PROMPT: In the listing below, the lines starting with the line with "The width and" and going on through the line with "Open 视频压缩 (video compress) link" are to be reproduced exactly, and only those.

PROVIDED DATA:

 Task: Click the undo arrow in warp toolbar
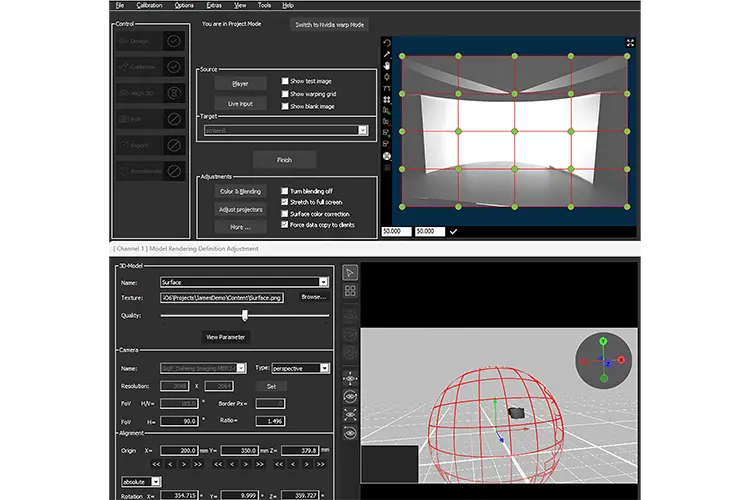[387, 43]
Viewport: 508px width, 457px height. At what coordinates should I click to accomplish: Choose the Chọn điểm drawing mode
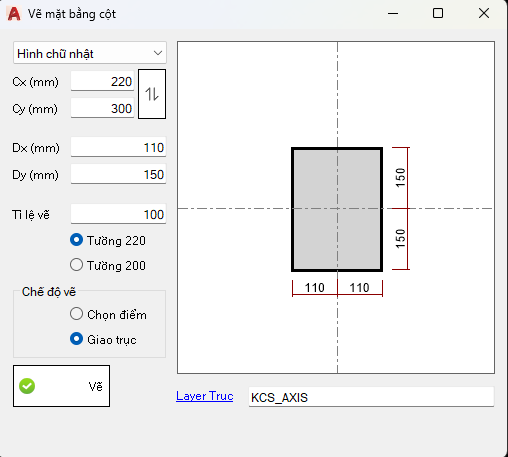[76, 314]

...

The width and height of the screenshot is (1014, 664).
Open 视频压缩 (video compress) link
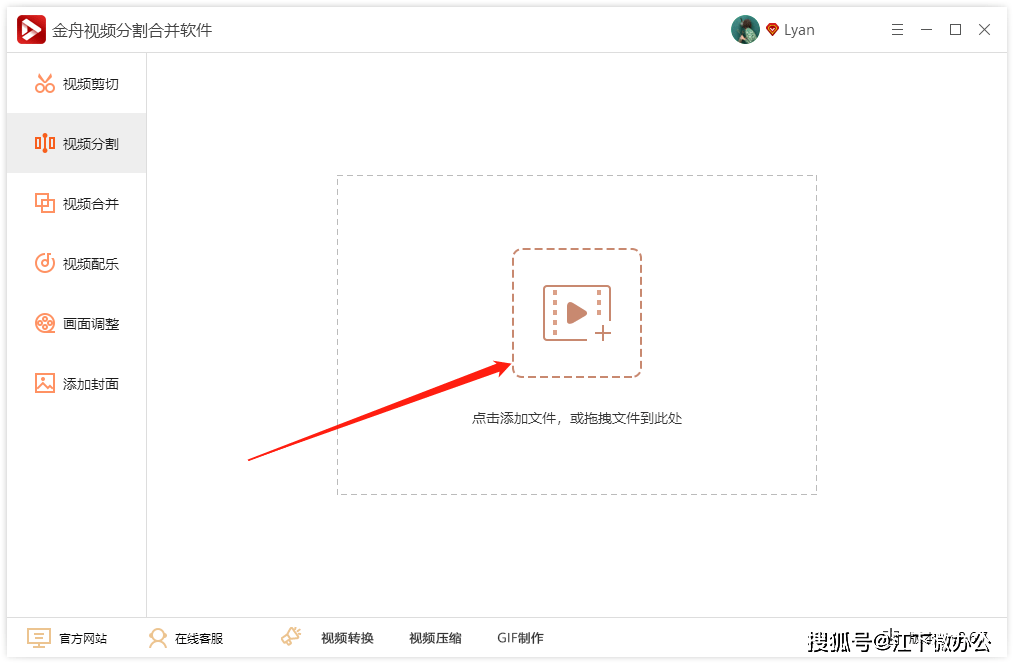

--

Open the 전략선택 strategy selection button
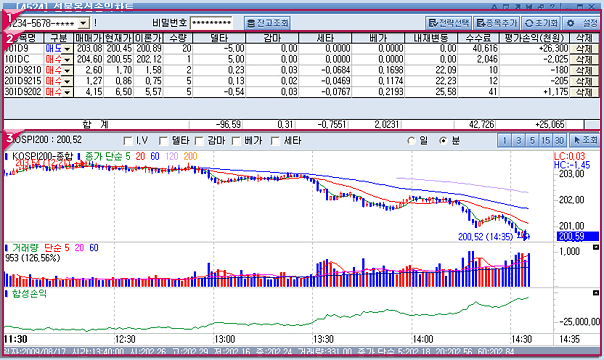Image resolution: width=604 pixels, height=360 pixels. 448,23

OUTPUT FOR THIS TASK:
The width and height of the screenshot is (1014, 664).
Open 视频压缩 (video compress) link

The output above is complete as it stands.